Still, Mr. Ferris had plenty of admirers. Under his leadership, the FCC “moved with the times and helped the nation adjust,” the Times editorial board declared in January 1981, three months before he left office.

“Mr. Ferris, and the President who appointed him, addressed the right problems,” the editorial continued, “and they leave the right ones behind.”

The second of three sons, Charles Daniel Ferris was born in Boston on April 9, 1933. His father was a conductor and union officer for the Boston-area transit authority, and his mother was a telegraph operator who became a loan investigator.

Mr. Ferris, who was known as Charlie, went to Catholic schools and studied physics at Boston College, receiving a bachelor’s degree in 1954. He briefly worked at Sperry Gyroscope before joining the Navy and serving in the Pacific with the rank of lieutenant junior grade.

He returned home to teach naval science and marine engineering at Harvard University and took night classes at Boston College Law School. After receiving his JD in 1961, he joined the Justice Department as a trial lawyer, specializing in admiralty law. Within a few years he was staff director and general counsel of the Senate Democratic Policy Committee, which was led by Mansfield.

Mr. Ferris went on to help shape legislation including the Voting Rights Act of 1965, which Mansfield and other lawmakers championed after civil rights demonstrators were beaten by state troopers and a sheriff’s posse while marching outside Selma, Ala. In the Senate oral history, Mr. Ferris recalled meeting with Mansfield the morning after the attacks.

“Charlie, I want you to draft a voting rights bill for me by three o’clock this afternoon,” he said the senator told him. “And I want it on one page. I want it air tight. I don’t want any exemptions. I want the absolute right to vote for everyone in this country. Now that should be able to be done in one page. I don’t want ambiguities that lead to exemptions.”

“I sort of snickered that he wanted it by three o’clock,” Mr. Ferris said. “He didn’t snicker.” (Mr. Ferris went on to craft a preliminary draft with Justice Department official Harold H. Greene.)

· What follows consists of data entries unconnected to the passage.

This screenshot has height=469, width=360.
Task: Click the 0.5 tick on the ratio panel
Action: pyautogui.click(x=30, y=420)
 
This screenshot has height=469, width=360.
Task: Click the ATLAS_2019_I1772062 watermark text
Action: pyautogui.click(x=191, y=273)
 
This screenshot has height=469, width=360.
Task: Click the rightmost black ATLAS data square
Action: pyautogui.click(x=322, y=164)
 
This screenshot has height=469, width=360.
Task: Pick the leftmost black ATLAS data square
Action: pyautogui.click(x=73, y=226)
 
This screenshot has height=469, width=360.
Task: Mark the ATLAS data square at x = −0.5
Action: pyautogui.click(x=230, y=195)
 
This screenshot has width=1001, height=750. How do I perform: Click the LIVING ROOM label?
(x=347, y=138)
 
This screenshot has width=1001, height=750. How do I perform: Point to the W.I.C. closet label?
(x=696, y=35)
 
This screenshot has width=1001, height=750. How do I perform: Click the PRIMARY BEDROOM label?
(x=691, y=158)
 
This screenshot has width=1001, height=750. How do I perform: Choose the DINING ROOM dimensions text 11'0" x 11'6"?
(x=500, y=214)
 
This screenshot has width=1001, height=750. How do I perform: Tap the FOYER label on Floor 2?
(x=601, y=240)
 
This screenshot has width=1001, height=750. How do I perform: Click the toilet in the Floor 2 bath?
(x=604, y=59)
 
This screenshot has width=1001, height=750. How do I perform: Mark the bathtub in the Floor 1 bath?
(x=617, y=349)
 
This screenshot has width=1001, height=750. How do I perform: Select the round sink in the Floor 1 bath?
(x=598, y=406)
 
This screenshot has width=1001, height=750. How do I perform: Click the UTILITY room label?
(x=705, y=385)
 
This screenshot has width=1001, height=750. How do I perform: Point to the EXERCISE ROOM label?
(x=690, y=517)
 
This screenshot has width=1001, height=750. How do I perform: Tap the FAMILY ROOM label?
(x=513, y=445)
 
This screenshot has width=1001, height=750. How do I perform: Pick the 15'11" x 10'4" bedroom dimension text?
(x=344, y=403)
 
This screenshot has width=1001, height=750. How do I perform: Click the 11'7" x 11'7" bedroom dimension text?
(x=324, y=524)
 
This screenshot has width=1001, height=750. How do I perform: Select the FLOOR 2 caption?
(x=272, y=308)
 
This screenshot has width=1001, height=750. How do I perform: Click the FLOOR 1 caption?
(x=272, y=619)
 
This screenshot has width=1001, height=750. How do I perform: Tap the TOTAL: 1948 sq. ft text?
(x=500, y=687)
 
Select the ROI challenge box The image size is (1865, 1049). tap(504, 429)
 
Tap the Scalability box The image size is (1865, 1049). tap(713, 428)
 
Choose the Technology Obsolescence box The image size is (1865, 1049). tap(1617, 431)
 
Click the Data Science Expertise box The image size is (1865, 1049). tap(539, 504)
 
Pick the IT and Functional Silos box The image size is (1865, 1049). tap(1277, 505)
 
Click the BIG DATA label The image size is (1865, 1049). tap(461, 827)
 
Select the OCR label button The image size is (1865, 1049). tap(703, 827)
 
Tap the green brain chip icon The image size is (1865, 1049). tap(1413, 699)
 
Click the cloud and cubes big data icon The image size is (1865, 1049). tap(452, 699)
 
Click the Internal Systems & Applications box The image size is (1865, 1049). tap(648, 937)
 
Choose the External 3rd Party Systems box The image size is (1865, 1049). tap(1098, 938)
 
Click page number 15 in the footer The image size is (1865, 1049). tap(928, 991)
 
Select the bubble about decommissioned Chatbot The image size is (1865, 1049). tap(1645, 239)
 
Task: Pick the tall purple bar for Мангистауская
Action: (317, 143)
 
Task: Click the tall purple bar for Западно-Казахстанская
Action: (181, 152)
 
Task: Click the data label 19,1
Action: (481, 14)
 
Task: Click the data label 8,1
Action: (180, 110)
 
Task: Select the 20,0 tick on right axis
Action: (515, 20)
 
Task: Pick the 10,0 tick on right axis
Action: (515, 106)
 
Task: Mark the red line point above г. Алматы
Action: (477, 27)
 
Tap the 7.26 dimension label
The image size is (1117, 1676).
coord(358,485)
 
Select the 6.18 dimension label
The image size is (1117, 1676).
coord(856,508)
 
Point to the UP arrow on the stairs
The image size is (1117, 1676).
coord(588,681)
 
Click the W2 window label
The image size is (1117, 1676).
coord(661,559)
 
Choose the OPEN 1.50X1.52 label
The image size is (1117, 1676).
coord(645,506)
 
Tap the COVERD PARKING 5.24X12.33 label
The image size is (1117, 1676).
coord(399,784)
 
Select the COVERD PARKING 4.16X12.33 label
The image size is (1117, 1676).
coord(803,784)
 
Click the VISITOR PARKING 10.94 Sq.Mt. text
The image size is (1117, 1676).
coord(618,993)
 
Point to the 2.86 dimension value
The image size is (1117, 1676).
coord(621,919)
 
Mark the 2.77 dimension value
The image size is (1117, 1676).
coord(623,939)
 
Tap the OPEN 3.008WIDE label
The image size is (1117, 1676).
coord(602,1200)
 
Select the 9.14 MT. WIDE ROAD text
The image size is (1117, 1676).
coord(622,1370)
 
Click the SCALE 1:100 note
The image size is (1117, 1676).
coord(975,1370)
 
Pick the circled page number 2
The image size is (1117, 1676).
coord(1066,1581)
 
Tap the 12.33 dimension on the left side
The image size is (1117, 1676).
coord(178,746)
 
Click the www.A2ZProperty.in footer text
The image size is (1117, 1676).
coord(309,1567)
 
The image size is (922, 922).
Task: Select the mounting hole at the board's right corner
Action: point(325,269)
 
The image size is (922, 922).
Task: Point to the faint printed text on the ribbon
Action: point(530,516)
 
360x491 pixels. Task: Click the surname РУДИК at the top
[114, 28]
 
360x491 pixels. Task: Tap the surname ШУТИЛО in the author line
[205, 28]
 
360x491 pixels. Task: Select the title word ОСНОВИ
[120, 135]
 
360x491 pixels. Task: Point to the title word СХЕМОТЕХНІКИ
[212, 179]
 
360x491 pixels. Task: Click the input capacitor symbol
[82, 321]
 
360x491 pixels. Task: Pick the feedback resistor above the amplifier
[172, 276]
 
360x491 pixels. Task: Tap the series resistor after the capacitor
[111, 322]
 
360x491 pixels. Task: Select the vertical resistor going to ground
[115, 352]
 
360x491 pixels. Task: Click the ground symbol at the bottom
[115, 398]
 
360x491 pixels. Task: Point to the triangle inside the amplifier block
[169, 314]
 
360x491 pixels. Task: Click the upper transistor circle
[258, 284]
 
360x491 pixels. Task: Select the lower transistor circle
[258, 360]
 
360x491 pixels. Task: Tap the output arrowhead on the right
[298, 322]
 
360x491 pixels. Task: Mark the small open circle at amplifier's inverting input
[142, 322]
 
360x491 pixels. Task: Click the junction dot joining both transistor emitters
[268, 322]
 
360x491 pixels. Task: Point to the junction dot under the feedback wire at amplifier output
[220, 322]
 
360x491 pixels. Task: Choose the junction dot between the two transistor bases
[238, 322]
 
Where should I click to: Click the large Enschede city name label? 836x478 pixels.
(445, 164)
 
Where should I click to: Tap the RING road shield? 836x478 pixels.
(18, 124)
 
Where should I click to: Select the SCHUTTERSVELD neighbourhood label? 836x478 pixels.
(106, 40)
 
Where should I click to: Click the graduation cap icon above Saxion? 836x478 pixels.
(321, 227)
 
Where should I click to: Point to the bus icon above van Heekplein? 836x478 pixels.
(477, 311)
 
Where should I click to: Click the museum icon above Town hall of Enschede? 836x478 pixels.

After leaving the FCC, Mr. Ferris joined the Boston-based law firm of what is now Mintz, Levin, Cohn, Ferris, Glovsky and Popeo. He became the head of Mintz’s Washington office and helped launch its communications practice, remaining with the firm until he retired in 2013.

His marriage to Patricia Brennan ended in divorce. Survivors include two daughters, Caroline of Barcelona and Sabrina Ferris of Boston.

Mr. Ferris served on the board of the Maureen and Mike Mansfield Foundation, which promotes U.S.-Asia relations, and was a trustee of Boston College, which invited him to deliver its commencement address in 1978, soon after he joined the FCC.

“Government, while imperfect, is the only counterweight we have to great combinations of narrowly held power in the private sector,” he said in his speech. “Government, in the end, is the only body that can claim to speak for the people.”